Lurking on the Bookshelves: The Diving Pool by Yōko Ogawa
This collection of three novellas by Japanese author Yōko Ogawa is a deeply unsettling and atmospheric work. As subtle as it is quietly powerful, Ogawa’s brand of psychological horror explores the ‘horrific femininities’ of daily life, conjured by a gentle, sparse prose frequently serrated by striking, disturbing imagery. 'The Diving Pool' tells of a lonely teenage girl who falls in love with her foster-brother as she watches him leap from a high diving board into a pool - sparking an unspoken infatuation that draws out darker tendencies. 'Pregnancy Diary' follows a young woman who records the daily moods of her pregnant sister in a diary, but rather than a story of growth the diary reveals a more sinister tale of greed and repulsion. The final story, 'Dormitory', involves a woman who visits her old college dormitory on the outskirts of Tokyo, where she finds an isolated world shadowed by decay, haunted by absent students and the figure of a lonely caretaker.
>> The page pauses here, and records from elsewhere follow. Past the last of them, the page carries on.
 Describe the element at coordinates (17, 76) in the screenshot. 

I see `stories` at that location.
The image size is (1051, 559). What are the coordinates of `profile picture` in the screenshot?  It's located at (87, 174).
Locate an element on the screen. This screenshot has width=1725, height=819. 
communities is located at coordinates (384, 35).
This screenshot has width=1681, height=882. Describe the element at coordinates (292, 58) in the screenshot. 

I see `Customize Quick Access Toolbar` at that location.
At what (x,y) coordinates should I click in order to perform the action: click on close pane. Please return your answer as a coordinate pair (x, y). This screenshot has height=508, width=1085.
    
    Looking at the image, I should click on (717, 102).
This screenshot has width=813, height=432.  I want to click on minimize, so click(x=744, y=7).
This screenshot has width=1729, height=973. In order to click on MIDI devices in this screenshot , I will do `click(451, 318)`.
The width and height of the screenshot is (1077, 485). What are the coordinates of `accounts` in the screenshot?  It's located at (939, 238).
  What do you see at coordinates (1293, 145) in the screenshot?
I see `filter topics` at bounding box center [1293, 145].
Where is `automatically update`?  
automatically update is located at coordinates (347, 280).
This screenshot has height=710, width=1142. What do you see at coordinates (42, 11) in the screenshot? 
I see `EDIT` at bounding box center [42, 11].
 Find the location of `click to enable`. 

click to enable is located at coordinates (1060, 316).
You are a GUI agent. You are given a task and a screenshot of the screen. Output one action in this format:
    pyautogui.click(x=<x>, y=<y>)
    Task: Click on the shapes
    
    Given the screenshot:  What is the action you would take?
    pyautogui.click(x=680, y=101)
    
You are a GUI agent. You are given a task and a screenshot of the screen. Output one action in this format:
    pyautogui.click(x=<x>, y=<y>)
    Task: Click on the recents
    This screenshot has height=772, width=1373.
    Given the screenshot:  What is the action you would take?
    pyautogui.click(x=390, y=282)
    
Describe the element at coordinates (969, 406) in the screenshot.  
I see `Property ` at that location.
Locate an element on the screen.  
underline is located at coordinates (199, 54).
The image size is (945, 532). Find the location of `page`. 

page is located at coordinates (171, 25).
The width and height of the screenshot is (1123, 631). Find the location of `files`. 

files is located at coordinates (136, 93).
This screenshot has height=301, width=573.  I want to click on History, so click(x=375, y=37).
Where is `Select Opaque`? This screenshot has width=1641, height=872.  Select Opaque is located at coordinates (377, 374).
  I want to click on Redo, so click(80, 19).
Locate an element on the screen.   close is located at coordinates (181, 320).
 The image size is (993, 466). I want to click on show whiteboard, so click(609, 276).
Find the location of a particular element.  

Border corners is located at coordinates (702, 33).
Ogawa’s narrators are young, alienated women, who feel trapped by the ideals of conventional society. Echoes of Shirley Jackson resonate throughout as each character finds herself hopelessly imprisoned by society’s expectations; the domestic settings a veritable cage, personal desires never attained. While loneliness and alienation are constant themes, Ogawa stops short of revealing the inner workings of her characters. This leaves a troubling sense of inconclusion which lingers throughout. Their motivations are elided. There’s a sense of quiet and eerie peacefulness in each of the tales, which serves to heighten tension and completely disarm the reader.
Throughout, Ogawa conjures vivid, quietly powerful imagery – the snow-covered hallway (The Diving Pool), the grapefruits strewn about a stark kitchen (Pregnancy Diary), and the swarms of bees buzzing throughout a shadowy building (Dormitory). Imagery of food, especially sweet foods like cakes, desserts, and jams, reoccurs, as do acts of eating and feeding, the connotations of which – caring, comfort, sustenance - eventually turn sinister (the spoiled treat fed to the little girl in The Diving Pool, the jams made from grapefruits riddled with pesticides (Pregnancy Diary) and the cakes shared by the narrator and the caretaker in the final story. The implications of various actions are shocking and not easily forgotten, nor are the snatches of cruelty and undercurrent of tragedy.
Recommended for those who like their horror subtle and whispery.